§ Exercise: Gather every line of the data that contains the string "menu", copying each line in full.

-- START OF Information supplied --

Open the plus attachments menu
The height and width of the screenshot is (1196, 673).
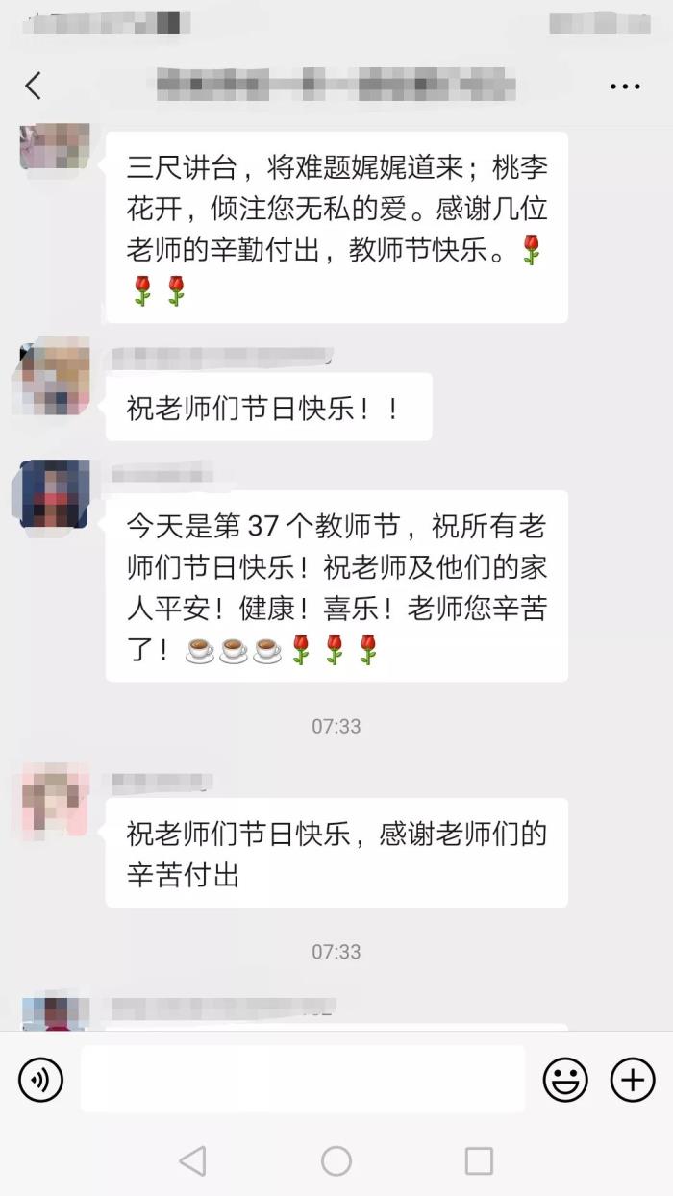pyautogui.click(x=633, y=1080)
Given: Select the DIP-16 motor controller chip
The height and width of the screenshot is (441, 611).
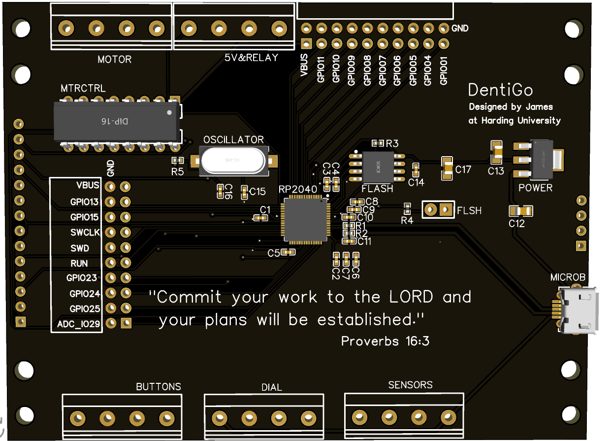Looking at the screenshot, I should coord(116,122).
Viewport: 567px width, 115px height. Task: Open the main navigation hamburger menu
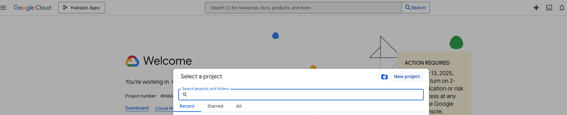coord(3,8)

-- END OF Information supplied --

§ Result of the exercise:
Open the plus attachments menu
Viewport: 567px width, 115px height. Task: Open the main navigation hamburger menu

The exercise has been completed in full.